Abigail Morrison: Communicating Ideas in Computational Neuroscience
Part of the Advances and Challenges in Computational Biology, hosted by PLoS Computational Biology
In computational neuroscience, the key ideas to be communicated are mathematical and computational models as well as data analysis methods. She will mainly focus on computational models in this talk, though what she says mostly holds for data analysis methods as well. They type of modelling being done is getting more and more complicated all of the time. And yet, there is no standardization in notation, simulation software, and best practices for describing models. As a result, we cannot reproduce the work of others or critically evaluate or compare models.
A researcher comes up with an interesting model and simulation, and then they want to publish it. So they try to write down what they did in the model. Then another researcher in a similar area reads it and wants to reproduce or build on it. Then, they run into problems: how do they figure out what parameters to use, what dynamics are present? Ultimately, the system they’re running their simulations on will probably be different, and their version of the model won’t work right. So, she’s working on a system that can be more standardized. Abigail Morrison can think of only one model, in all the times she’s worked on it, that they’ve been able to reproduce without going back to the authors.
Is it science, or is it travel reporting?
Approaches to solve this problem have to be both sociological (large collaborations with defined software and protocols) and technological (version control, high-level APIs, testing and unit testing), or even socio-technological (work together to create tools to facilitate reproducibility).
A lot of interesting work is happening with INCF and NeuralEnsemble/PyNN. INCF has been running since 2005 and tries to coordinate neuroinformatics (databases & data sharing, tool development and analysis, computational models) internationally. INCF also involved with portals, standards incl. ontologies. The Japanese node focuses on the visual side of things, and has produced Visiome, which attempts to collect both papers and figures separately as well as model parameters, simulation scripts and figure-generation scripts. This can all be downloaded, and then hopefully run it on your own system. Another project there is the Simulation Server Platform, intended to provide online test trials for simulation scripts on a virtual machine. All elements are reproduced in the VM such as OS and hardware emulation, compilers, simulation software and viewers. In this way, it supports reproducibility of results by other researchers and testing by journal reviewers.

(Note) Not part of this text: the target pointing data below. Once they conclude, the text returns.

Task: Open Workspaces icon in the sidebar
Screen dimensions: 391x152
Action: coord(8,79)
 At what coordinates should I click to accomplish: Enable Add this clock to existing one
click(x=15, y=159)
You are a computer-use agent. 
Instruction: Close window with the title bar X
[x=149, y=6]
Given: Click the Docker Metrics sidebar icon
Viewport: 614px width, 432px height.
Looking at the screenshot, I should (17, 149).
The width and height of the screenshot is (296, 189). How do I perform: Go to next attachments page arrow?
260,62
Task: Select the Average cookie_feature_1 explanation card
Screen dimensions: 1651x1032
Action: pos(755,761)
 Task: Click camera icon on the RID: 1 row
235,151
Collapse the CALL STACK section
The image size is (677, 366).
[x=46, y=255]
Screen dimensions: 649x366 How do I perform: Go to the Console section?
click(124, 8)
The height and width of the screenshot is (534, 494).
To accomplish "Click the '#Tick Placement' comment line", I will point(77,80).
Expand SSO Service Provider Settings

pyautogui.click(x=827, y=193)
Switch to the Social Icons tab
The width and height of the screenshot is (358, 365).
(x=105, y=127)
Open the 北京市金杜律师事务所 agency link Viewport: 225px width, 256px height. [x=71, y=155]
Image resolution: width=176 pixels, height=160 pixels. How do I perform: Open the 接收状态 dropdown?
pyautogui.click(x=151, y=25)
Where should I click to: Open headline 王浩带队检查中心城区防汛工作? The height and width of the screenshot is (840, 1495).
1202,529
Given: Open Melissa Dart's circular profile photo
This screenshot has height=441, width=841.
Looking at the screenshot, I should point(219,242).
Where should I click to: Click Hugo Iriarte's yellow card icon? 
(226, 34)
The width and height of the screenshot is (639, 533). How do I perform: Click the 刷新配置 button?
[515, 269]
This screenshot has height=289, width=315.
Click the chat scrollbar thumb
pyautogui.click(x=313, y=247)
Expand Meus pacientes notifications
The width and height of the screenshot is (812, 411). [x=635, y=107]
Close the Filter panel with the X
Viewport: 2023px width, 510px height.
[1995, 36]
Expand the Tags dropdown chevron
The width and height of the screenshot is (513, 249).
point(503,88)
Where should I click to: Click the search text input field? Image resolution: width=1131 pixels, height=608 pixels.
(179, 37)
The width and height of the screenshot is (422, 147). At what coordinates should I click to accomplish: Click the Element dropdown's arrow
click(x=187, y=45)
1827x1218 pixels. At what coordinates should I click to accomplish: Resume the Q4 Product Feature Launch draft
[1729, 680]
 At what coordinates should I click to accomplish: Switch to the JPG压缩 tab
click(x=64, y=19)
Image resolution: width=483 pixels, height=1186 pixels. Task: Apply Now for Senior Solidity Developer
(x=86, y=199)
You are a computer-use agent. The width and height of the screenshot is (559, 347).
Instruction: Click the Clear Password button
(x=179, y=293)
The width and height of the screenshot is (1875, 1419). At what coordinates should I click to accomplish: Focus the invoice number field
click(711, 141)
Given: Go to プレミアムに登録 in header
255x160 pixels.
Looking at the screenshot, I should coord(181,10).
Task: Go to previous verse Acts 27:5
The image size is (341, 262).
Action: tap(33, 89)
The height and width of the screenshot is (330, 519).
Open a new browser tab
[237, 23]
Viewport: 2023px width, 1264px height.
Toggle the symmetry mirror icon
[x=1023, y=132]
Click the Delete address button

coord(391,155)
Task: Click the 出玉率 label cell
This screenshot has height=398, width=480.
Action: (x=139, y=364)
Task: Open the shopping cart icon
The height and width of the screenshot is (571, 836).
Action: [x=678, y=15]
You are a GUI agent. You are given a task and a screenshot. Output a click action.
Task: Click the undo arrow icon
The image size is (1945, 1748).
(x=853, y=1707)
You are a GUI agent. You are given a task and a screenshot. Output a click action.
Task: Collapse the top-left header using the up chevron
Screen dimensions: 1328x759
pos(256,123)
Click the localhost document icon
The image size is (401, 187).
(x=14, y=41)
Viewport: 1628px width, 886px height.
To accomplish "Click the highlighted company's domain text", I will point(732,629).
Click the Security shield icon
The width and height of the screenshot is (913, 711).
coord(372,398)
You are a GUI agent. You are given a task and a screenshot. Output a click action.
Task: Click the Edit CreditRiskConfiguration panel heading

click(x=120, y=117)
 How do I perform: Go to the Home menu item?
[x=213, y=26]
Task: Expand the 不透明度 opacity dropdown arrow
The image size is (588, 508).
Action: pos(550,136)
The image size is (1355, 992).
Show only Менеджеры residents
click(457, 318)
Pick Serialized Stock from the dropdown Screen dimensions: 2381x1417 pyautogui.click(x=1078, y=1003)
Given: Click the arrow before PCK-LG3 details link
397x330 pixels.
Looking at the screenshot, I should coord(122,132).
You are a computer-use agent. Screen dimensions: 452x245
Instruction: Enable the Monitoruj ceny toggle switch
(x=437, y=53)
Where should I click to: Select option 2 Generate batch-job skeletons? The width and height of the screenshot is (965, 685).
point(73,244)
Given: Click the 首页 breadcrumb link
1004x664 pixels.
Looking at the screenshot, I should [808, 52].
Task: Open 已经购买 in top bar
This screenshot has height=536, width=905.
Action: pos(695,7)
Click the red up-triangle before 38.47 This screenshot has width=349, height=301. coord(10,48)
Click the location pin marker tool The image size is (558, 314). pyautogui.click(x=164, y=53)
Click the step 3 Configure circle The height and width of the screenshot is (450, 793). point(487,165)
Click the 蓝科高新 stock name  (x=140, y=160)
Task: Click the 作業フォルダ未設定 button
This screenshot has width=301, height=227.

At the German node, the main focus is to support interactions between experimental and computational neuroscientists, and focuses on collaboratively develop Open-source tools for data access and analysis. The problem is that there are many different recording devices and analysis tools, and no standardization. So, they want a unified data format, implement open source input and export functions for common data formats. Develop and provide a repo for these tools. They also want to design and implement a machine-readable declarative language to describe neural network model (like SBML) – first meeting in March 2009 so still new.
NeuralEnsemble provides hosting for open-source Python-based software projects in Neuroscience, and a key project is PyNN, a common scripting language for all simulators. This facilitates cross-checking of results between simulators, and incremental porting of a model from one simulator to another.
There’s a paper coming in PLoS later this year making a checklist of common suggestions for how network models could be described in words.
Allyson’s thoughts: what about standardization efforts for format/syntax/scope? CARMEN? MIBBI-like efforts: is the checklist effort part of MIBBI? Also, is it really “reproducibility” of results if you have to go to a VM somewhere to get it to work? Probably not, but at least it’s a first step on the road to better tyes of (more complete/generic) reproducibility.
Please note that this post is merely my notes on the presentation. They are not guaranteed to be correct, and unless explicitly stated are not my opinions. They do not reflect the opinions of my employers. Any errors you can happily assume to be mine and no-one else’s. I’m happy to correct any errors you may spot – just let me know!